08 名前の無い、その怪物は
――――朝食を食べ終えた、いや押し付けたとでも言うべきなのだろうが、食べ終えた後、私は外に出ることにした。
もちろんあるのは私の知らない風景、そして灰色に濁る不思議な空。
普通に考えれば不思議でも不自然でも何でもないただの自然だと気づくことは出来るのだろうが、今の私には生憎そんな器用なことは出来そうにない。
「おごれる人も久しからず、ただ春の夜の夢の如し。」
「たけき者も遂には滅びぬ。ひとへに風の前の塵に同じ。……無常感をうたった平家物語の冒頭文であっているでしょうか?」
胡散臭い神父は私の横に立つ。近くにいるはずなのに、何故だか温もりのようなものは感じられない。私が人間らしくないのか、それとも彼は実在しない幻なのか。
「あれは人間、つまり源氏と平家のエゴのぶつかり合いですよ。権力に目が眩んで何も見えなくなってしまっている。まあ、それを一種の娯楽として楽しんでいる現代人にも多少問題はあるのでしょうが……」
これも、ある一種のエゴですよ、と彼はその首に付けられたネックレスを指差す。意味のわからない人にとっては冷たい、鉄の塊でしかない。
「そう、ですね……」
平家物語、それはその名の通り平家の栄枯盛衰を綴ったもの。現代人にとってはただの教材であり、世の中の学生はそのストーリーではなく、その文法を読み解こうとする。
古典であっても日本語、つまり言語なのだ。そこから意味を奪ってしまったらそれはもはや言葉ではなくなってしまう。
指先がすぱりと切れ、血が滲んだ。
……そんなこともあったような気がする。
痛かったのだろうか、それとも痒みを感じたのだろうか。それも今では思い出せない。
ただそれが古典の教科書で、私、つまり南条という一人の女子高校生がその授業を真面目に受けていたということだけは読み取れた。
「……古典、か。」
江戸時代、いやそれよりもずっと前、つまり平安貴族の生活。そこには確かに勝者と敗者が存在し、蹴落とされたものは容赦も情けもなく追い出されてしまう。
九州に飛ばされてそこで終わりを迎えた、そして学問の神様として崇められることになった彼もそうなのだろう。
「今の時代と、どっちが世知辛いと思うかい?」
「……私は、今の時代の方が生きにくい、と思う。でも、何でなのかはわからない。」
たった千年では何も変わりっこない。いまだに人間は自分の足で歩かないといけないし、治らない病気だってまだまだ多い。
「ええ、そうでしょうね。止まらない環境汚染、それにあのウイルス。」
「ウイルス?」
聞いたことの無い単語。さすがにその意味は知っているのだが、彼の言葉の指し示すものがわからない。
「まさか、知らなかったりするのでしょうか?」
こくりと頷く。ヴェールのように頭にかかった靄の正体は単なるクエスチョンマークで、彼はそれを明らかにしてくれる、そう信じていた。
「ウイルス、正式名称は誰も知らないそれ。人によっては、神が作ったバグとも呼んでいるそうですが……」
都合のいいときだけ信仰して、都合が悪くなったら簡単に切り捨てる。それこそが人間のエゴなのだ、と。彼はそう言葉を締める。

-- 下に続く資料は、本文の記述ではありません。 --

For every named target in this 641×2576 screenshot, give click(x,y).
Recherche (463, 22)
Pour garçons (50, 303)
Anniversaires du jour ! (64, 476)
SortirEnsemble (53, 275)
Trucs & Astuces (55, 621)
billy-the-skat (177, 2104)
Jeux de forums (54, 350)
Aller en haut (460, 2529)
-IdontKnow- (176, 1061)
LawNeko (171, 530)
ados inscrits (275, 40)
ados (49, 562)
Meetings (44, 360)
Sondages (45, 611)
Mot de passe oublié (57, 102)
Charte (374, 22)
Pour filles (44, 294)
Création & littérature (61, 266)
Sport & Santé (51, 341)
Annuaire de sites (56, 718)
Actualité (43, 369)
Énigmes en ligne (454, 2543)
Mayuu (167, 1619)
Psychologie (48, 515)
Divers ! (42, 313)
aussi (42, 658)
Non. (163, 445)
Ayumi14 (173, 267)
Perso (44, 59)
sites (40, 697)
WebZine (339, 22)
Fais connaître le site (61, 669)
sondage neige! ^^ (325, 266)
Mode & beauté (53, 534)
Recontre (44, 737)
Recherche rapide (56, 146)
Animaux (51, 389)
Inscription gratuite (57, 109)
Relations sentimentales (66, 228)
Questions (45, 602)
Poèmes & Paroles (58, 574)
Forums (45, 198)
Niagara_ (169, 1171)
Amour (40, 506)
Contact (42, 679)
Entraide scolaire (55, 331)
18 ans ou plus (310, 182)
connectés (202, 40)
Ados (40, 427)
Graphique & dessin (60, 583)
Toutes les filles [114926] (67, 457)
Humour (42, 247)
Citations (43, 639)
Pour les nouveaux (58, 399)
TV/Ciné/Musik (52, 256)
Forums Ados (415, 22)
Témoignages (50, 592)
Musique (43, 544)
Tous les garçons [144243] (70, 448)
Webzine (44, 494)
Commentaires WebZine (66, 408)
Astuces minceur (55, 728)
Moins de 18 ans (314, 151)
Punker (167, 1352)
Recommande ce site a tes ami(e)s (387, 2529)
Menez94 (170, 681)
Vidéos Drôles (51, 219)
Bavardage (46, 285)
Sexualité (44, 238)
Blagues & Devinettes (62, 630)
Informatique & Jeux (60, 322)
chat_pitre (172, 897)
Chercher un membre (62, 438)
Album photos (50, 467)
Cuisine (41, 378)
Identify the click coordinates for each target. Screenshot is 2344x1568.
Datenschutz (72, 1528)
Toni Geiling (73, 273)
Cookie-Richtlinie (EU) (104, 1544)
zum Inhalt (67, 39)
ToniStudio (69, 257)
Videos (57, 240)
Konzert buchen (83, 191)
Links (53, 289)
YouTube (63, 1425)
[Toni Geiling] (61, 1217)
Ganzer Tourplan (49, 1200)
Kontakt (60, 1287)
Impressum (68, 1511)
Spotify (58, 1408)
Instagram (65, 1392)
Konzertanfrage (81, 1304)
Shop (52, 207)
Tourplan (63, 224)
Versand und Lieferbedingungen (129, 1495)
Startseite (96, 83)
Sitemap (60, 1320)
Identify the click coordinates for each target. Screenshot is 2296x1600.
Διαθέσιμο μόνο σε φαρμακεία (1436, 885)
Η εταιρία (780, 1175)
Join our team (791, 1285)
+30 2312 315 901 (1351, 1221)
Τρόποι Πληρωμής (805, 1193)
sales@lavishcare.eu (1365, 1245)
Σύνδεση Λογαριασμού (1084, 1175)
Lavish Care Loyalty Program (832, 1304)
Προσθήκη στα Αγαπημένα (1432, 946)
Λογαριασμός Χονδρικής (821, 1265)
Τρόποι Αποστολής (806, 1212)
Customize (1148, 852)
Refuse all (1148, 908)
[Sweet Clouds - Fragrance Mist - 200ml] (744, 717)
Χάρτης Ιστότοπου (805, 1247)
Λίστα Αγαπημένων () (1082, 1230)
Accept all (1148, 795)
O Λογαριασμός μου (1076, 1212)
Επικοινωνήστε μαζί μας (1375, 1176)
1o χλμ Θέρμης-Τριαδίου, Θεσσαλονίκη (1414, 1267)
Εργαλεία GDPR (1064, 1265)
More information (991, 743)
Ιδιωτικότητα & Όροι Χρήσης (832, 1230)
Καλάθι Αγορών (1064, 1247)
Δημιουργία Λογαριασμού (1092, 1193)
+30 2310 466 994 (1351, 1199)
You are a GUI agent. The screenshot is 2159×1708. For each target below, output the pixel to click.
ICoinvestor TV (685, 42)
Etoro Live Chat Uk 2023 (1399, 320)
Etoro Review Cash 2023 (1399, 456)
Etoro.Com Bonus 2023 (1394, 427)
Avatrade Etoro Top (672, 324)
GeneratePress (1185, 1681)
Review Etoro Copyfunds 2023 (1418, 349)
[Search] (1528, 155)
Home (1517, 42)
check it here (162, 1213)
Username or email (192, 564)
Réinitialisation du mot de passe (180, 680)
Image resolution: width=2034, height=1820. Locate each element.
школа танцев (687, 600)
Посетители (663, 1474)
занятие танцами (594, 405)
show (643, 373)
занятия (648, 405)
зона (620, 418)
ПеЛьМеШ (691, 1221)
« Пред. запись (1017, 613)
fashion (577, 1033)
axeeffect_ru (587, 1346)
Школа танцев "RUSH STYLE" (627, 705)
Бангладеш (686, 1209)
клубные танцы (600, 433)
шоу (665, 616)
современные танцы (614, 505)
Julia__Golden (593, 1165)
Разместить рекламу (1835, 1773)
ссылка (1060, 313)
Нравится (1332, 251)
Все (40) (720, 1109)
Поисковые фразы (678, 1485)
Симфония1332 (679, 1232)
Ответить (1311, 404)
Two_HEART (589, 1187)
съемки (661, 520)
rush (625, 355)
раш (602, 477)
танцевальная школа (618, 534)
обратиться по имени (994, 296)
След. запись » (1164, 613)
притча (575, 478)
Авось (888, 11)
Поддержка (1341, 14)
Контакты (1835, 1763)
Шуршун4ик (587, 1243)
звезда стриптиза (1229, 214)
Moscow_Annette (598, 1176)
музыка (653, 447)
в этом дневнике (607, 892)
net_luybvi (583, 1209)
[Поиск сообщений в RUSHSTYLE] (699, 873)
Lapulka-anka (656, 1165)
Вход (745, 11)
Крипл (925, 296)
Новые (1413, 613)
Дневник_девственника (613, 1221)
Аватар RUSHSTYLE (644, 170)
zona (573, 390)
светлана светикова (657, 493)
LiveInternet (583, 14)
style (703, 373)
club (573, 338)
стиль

冷たい人だ、と勝手にも思ってしまう。これは私の偏見で、実際はとても温厚な人なのかもしれないが、人間というものは受け取った情報からしか判断しようとしない。
「……今のところ人間に感染したというデータはありませんが、」
致死率が高すぎるため、そもそもサンプル自体が少ないのだろうとも言った。予防接種で防げるかすらもわからない、本当に未知のそれ。
「興味深いのは、ネコ科の動物に感染したときのパターンでしょうか。それらはたったひとつの例外もなく人間を襲うようになる。」
ライオンではなくネコだったのが救いではあるが、ライオンと違ってネコの方は絶対数が多い。野良猫の殺処分のデータを見ればわかるが、それは優に十万を越えるのだろう。
「その肉球、いえ違いますね。その爪は肉を切り裂き、その牙はすべてのものを喰らう。」
そうして手にいれた糧を元に次の獲物を狩る。その最強で最恐の得物でもって。だから地獄は終わらない、むしろねずみ算的に被害は増えていく一方だそうだ。
ねずみを狩るネコにねずみ算という表現を使うのはどこか不自然で、そして何故だかとても自然で、しっくりと来るように思えた。